Dataset records
● ● ●
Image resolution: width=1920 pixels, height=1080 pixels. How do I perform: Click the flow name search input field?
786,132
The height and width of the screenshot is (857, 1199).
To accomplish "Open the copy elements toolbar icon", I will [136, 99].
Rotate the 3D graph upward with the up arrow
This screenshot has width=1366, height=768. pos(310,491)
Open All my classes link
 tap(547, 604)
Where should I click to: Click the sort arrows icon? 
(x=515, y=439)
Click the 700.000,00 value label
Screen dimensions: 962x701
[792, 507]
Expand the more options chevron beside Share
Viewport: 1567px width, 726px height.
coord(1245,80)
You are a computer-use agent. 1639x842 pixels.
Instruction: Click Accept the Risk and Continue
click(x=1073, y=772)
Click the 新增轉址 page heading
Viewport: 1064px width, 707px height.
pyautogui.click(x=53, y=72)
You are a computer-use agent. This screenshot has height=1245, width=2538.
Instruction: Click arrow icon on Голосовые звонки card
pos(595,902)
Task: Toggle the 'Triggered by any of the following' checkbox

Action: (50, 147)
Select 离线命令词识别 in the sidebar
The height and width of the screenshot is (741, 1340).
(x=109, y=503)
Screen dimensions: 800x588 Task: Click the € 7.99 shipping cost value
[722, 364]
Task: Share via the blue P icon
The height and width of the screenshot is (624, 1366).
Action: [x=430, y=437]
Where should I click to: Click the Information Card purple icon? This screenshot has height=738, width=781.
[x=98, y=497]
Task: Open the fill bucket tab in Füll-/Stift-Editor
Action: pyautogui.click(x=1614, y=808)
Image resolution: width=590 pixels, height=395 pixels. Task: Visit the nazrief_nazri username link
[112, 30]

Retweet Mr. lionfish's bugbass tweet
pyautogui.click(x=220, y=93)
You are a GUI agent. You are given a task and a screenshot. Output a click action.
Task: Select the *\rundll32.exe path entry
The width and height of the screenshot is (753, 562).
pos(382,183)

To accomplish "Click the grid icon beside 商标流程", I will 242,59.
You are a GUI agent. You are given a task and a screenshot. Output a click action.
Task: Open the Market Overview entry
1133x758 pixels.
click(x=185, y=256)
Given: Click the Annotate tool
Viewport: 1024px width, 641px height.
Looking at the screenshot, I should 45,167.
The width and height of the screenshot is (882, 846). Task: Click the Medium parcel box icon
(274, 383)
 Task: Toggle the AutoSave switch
● ● ●
◆ **PROBLEM TO WORK ON**
Exactly and exclusively, repeat the lines from the line that contains "The height and width of the screenshot is (624, 1366)." through the end of the records, both ends included.

◆ **EXERCISE SOLUTION**
The height and width of the screenshot is (624, 1366).
Action: [x=430, y=437]
Where should I click to: Click the Information Card purple icon? This screenshot has height=738, width=781.
[x=98, y=497]
Task: Open the fill bucket tab in Füll-/Stift-Editor
Action: pyautogui.click(x=1614, y=808)
Image resolution: width=590 pixels, height=395 pixels. Task: Visit the nazrief_nazri username link
[112, 30]

Retweet Mr. lionfish's bugbass tweet
pyautogui.click(x=220, y=93)
You are a GUI agent. You are given a task and a screenshot. Output a click action.
Task: Select the *\rundll32.exe path entry
The width and height of the screenshot is (753, 562).
pos(382,183)

To accomplish "Click the grid icon beside 商标流程", I will 242,59.
You are a GUI agent. You are given a task and a screenshot. Output a click action.
Task: Open the Market Overview entry
1133x758 pixels.
click(x=185, y=256)
Given: Click the Annotate tool
Viewport: 1024px width, 641px height.
Looking at the screenshot, I should 45,167.
The width and height of the screenshot is (882, 846). Task: Click the Medium parcel box icon
(274, 383)
 Task: Toggle the AutoSave switch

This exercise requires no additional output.